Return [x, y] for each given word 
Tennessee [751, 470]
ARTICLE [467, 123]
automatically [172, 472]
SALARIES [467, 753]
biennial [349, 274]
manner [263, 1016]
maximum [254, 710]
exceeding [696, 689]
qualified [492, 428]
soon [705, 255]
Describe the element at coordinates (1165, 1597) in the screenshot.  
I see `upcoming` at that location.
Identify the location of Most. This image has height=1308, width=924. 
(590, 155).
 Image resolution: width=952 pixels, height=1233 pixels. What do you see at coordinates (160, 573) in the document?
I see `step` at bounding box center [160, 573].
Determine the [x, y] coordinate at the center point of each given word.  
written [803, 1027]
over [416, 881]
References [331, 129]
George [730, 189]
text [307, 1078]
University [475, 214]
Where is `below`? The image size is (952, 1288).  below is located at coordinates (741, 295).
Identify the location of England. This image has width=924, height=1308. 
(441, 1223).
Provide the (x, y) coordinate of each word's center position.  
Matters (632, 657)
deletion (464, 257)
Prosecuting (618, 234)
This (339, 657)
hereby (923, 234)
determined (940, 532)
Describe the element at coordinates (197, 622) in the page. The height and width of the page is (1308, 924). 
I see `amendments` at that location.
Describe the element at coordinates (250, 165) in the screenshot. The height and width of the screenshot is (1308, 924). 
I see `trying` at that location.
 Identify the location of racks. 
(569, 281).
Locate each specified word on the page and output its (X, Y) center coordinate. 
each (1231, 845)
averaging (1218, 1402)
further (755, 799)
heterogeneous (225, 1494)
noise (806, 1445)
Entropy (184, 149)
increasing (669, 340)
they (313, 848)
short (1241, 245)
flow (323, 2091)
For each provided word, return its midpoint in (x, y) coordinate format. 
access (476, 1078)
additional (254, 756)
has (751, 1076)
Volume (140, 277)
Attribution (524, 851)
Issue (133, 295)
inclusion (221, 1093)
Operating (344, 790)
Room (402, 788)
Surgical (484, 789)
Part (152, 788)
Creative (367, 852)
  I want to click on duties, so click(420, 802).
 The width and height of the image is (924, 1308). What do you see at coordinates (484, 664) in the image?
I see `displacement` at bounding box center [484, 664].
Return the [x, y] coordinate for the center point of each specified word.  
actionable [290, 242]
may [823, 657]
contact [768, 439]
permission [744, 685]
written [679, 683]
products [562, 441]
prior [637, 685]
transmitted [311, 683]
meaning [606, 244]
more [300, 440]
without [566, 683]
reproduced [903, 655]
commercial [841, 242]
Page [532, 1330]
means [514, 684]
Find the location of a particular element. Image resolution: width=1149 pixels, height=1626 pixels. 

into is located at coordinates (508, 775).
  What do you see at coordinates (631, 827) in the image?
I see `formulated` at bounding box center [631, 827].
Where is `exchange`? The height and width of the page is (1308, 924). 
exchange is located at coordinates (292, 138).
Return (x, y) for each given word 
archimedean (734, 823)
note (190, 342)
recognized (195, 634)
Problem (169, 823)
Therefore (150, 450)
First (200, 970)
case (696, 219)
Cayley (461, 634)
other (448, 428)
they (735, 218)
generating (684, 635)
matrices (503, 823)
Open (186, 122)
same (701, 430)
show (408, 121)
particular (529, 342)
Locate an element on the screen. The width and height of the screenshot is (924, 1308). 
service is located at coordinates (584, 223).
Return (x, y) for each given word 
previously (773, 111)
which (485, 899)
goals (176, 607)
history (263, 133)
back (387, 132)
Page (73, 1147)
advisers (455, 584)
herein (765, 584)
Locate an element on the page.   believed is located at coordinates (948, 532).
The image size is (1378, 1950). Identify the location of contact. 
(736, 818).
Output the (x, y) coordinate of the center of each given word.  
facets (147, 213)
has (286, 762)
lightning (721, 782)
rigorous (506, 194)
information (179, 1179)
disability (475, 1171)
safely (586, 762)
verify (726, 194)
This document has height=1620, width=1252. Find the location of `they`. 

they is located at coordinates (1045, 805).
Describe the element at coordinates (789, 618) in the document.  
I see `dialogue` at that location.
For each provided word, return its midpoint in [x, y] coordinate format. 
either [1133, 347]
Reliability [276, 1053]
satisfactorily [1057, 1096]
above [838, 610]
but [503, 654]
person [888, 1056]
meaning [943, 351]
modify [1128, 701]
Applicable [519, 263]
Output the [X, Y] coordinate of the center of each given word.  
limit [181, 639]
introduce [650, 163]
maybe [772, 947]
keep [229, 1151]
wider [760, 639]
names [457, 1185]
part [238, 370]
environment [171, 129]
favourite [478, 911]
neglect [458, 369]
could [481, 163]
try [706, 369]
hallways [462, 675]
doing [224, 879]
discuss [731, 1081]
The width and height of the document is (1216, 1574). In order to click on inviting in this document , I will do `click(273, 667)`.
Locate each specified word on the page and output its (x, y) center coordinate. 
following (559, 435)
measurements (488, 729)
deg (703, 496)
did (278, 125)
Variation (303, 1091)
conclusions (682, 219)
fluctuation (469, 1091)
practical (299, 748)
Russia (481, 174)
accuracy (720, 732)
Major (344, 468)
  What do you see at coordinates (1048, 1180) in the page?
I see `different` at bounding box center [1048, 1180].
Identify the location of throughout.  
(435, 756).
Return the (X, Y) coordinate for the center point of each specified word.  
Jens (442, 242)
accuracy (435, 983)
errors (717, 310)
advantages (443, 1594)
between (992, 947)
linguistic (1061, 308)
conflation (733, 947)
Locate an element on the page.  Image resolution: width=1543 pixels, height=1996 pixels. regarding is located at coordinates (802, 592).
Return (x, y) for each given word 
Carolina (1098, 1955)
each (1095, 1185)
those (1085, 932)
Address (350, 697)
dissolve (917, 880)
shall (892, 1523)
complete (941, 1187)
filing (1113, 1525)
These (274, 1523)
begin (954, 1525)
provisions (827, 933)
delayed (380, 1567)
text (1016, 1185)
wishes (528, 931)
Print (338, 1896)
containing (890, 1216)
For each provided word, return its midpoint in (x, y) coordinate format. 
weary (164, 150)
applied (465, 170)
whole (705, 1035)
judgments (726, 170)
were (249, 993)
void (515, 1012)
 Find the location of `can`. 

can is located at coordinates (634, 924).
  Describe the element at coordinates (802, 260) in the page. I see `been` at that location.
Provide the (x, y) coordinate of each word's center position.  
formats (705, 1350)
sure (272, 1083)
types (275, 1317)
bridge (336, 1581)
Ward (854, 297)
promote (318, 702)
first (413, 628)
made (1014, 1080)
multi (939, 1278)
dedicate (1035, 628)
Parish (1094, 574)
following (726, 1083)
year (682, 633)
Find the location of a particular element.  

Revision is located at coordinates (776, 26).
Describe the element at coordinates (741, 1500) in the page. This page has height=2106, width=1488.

* _The problem_: Copy the lines from the one with "containing (890, 1216)" up to and including the one with "Revision is located at coordinates (776, 26).", keeping each exactly as it is.

* _Answer to this problem_:
containing (890, 1216)
For each provided word, return its midpoint in (x, y) coordinate format. 
weary (164, 150)
applied (465, 170)
whole (705, 1035)
judgments (726, 170)
were (249, 993)
void (515, 1012)
 Find the location of `can`. 

can is located at coordinates (634, 924).
  Describe the element at coordinates (802, 260) in the page. I see `been` at that location.
Provide the (x, y) coordinate of each word's center position.  
formats (705, 1350)
sure (272, 1083)
types (275, 1317)
bridge (336, 1581)
Ward (854, 297)
promote (318, 702)
first (413, 628)
made (1014, 1080)
multi (939, 1278)
dedicate (1035, 628)
Parish (1094, 574)
following (726, 1083)
year (682, 633)
Find the location of a particular element.  

Revision is located at coordinates (776, 26).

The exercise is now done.